Mark Karpeles, the founder of the now-‘non-exisent’ bitcoin exchange Mt.Gox, has been found guilty of tampering with records and given a suspended prison sentence of two years and six months. The High Court decision comes after five years of huge security breach event that occurred in 2014 at Mt.Gox which resulted in losses worth millions for both local and foreign bitcoin investors.
The court found Karpeles guilty of “unfairly creating electronic records” in connection to Mt. Gox’s books and has been given a sentence of two years six months. However, he was not found guilty of misuse and aggravated breach of trust.
During this fraud case, losses were quoted at 850,000 bitcoins—including 750,000 customer bitcoins and 100,000 of the exchange’s own collectively amounting to approx US$ 500 million. Out of these, 200,000 bitcoins were later “found” in an old hot wallet by the company in which bought the number down to 650,000.

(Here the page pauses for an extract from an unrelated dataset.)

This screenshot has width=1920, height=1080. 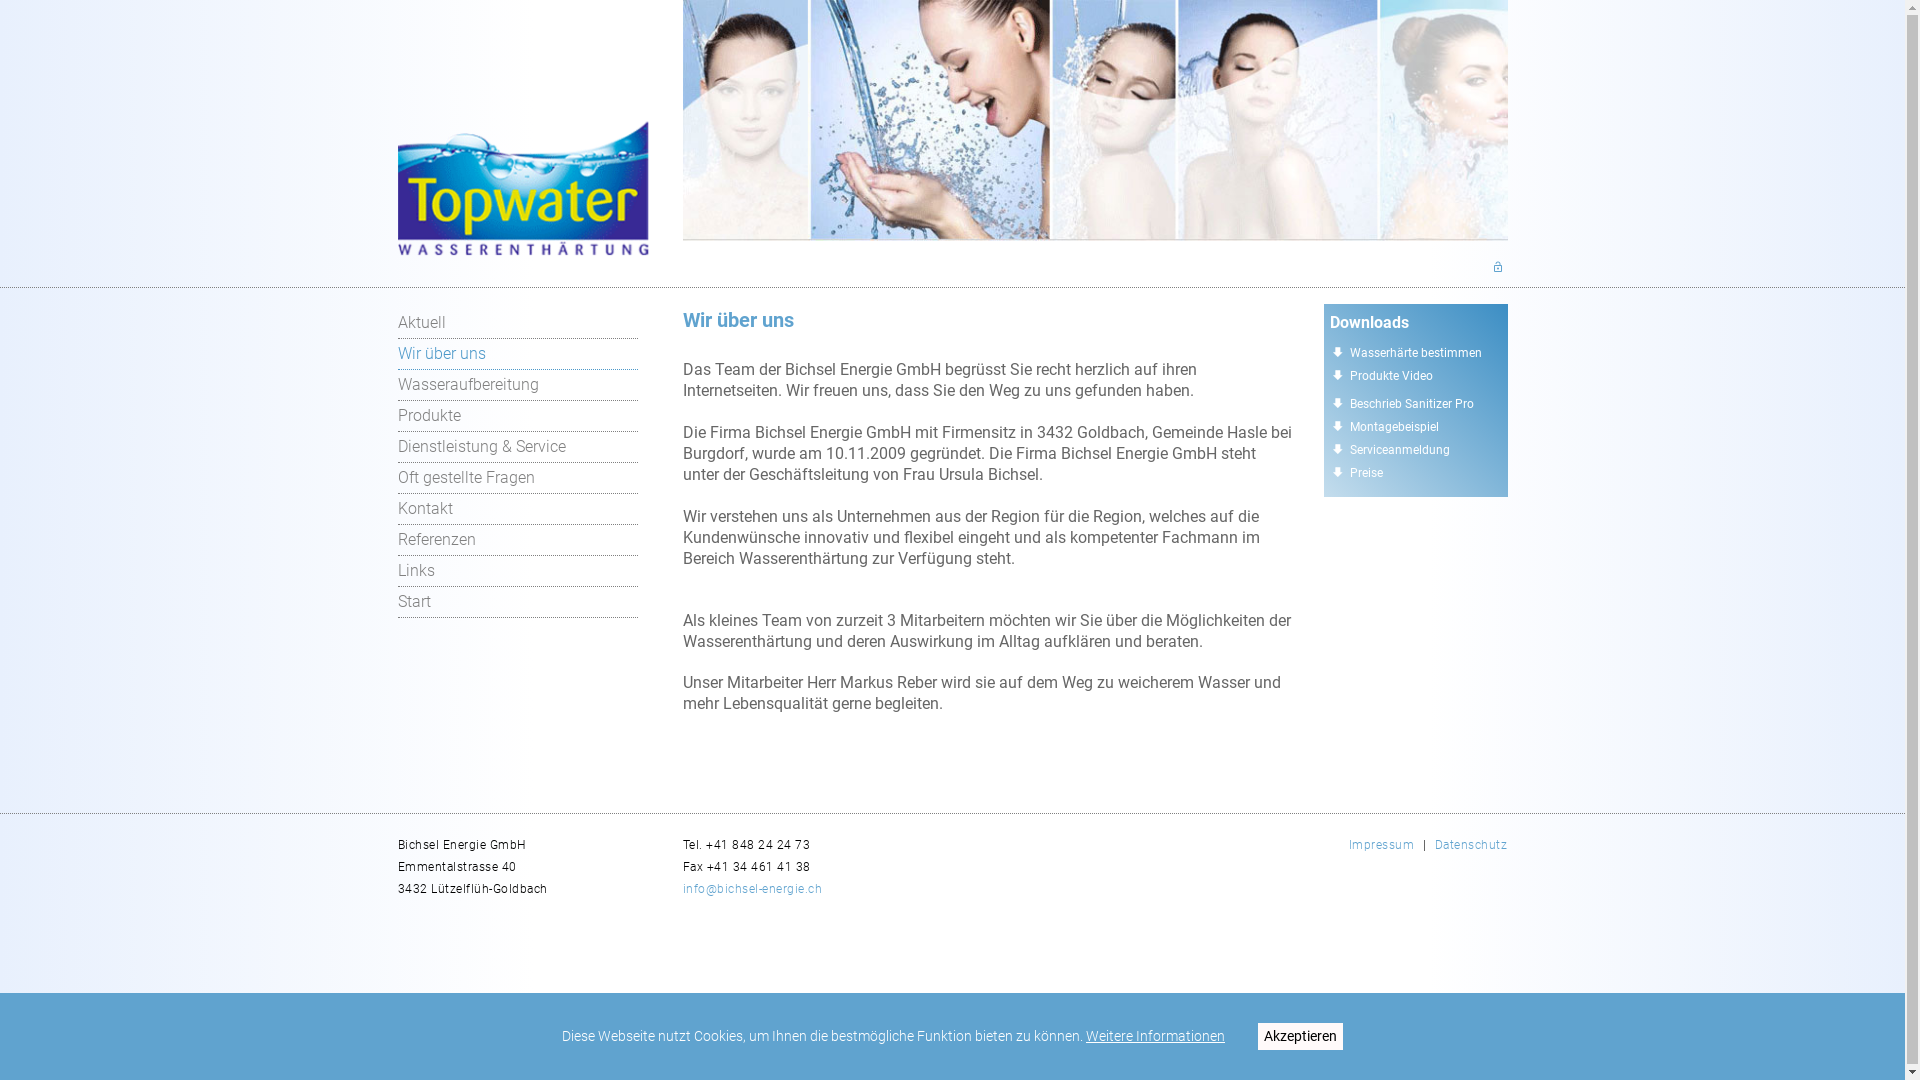 I want to click on Produkte Video, so click(x=1392, y=376).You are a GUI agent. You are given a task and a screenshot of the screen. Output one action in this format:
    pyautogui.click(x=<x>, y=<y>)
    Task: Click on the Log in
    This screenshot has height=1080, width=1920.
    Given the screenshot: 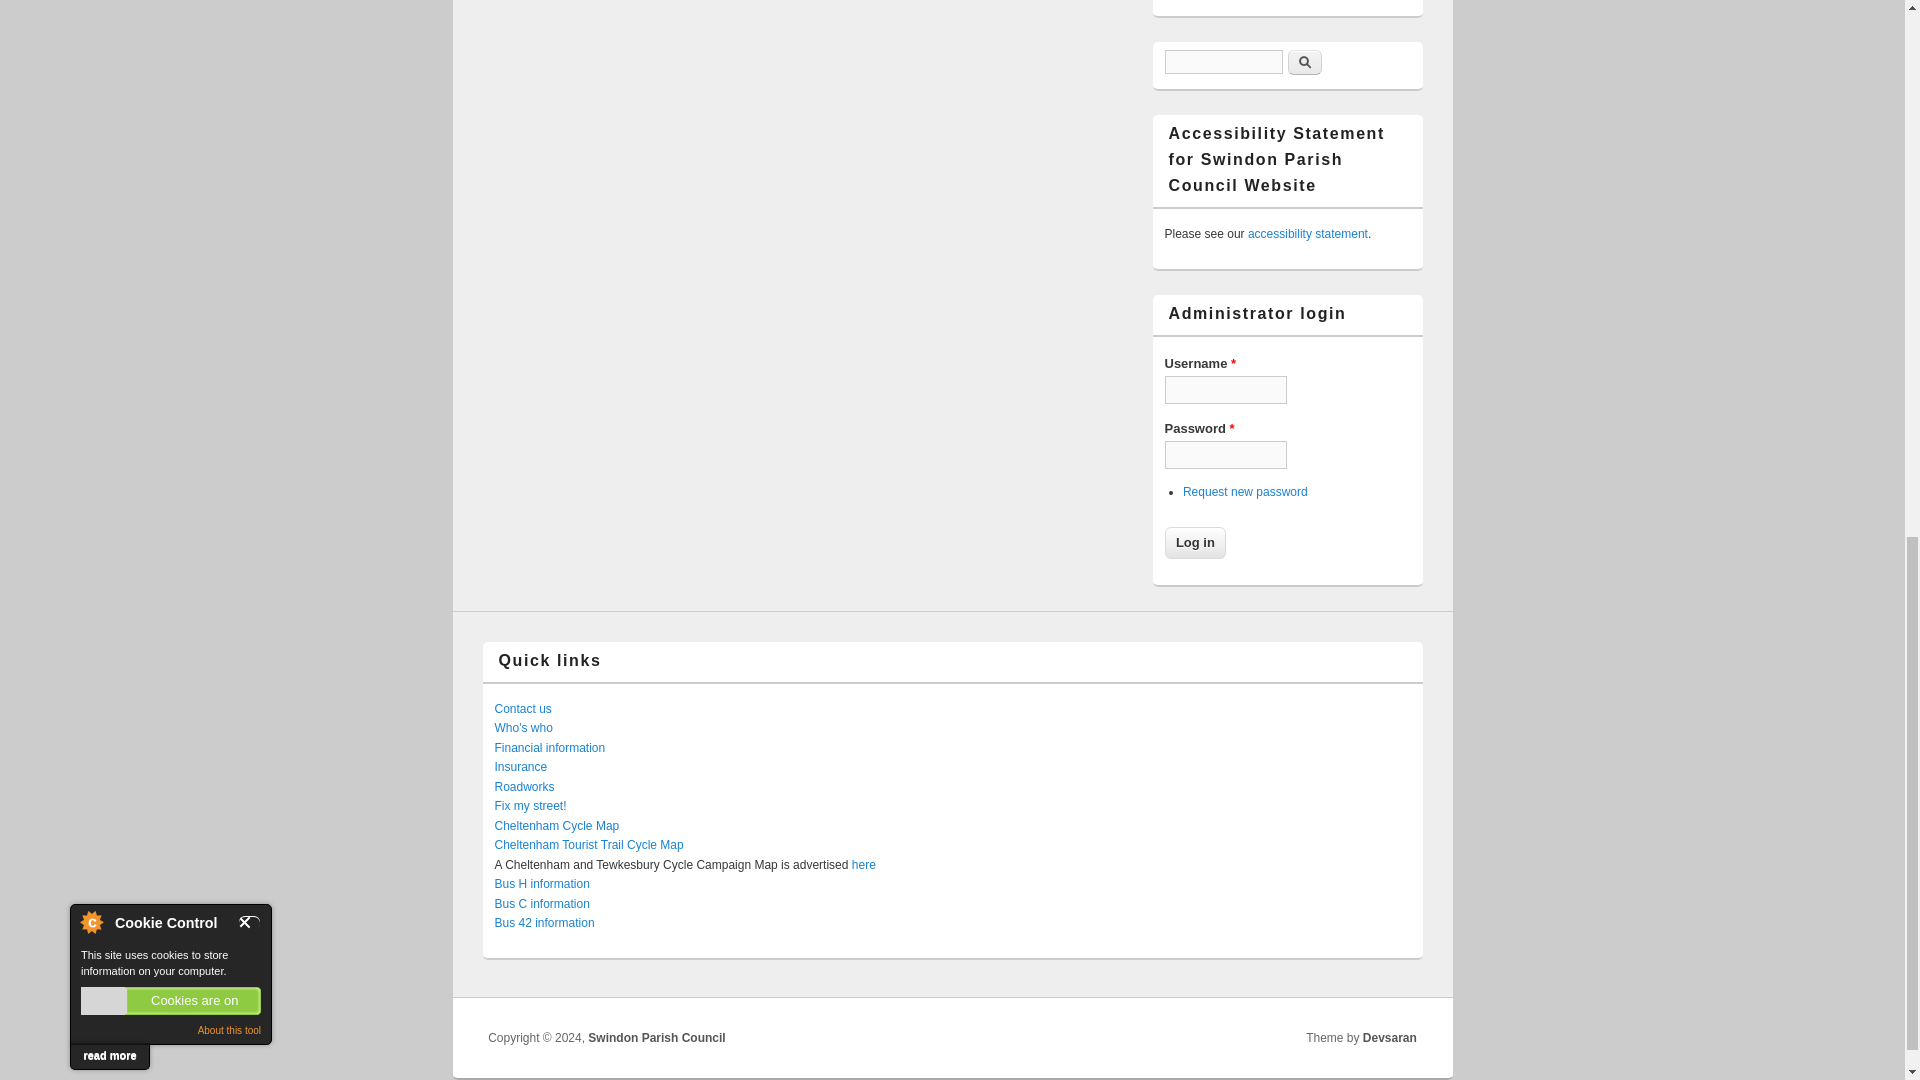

Karpeles was eventually put on trial in 2015; instead of theft, he was charged for faking trading information at Mt.Gox and embezzling US$ 3 million in customer funds deposited with the company. The case got sensitive when prosecutors claimed he used the embezzled money to live a luxurious lifestyle, which included a high-end apartment with US$ 11,000-a-month rent and regular overseas trips. Moreover, he reportedly launched a high-end 3D printing business; a cost deemed “unnecessary” for Mt.Gox’s purposes. However, Karpeles claims to be innocent to this date and denied all charges levied.
Five years after the crime, the hackers involved in stealing bitcoins from Mt.Gox remain unknown. However, the incident exposed serious loopholes in the way cryptocurrency exchanges were operating across the globe, resulting in governments beginning initial work on regulating and validating the new imperfect asset class.
It was in 2017 when Japan became the first major economy to validate bitcoin trading and Mt. Fox was also initially headquartered there. The country launched a framework for its crypto-licenses wherein exchange operators need to meet strict operational criteria and conduct strict KYC procedures on customers.
Crypto community has shown mixed response to Karpeles’ sentence. Some believe that he was “brought to justice” as the executive responsible for Mt.Gox when the exchange was hacked, while others feel that he has been given light punishment considering the impact it had on the Bitcoin ecosystem.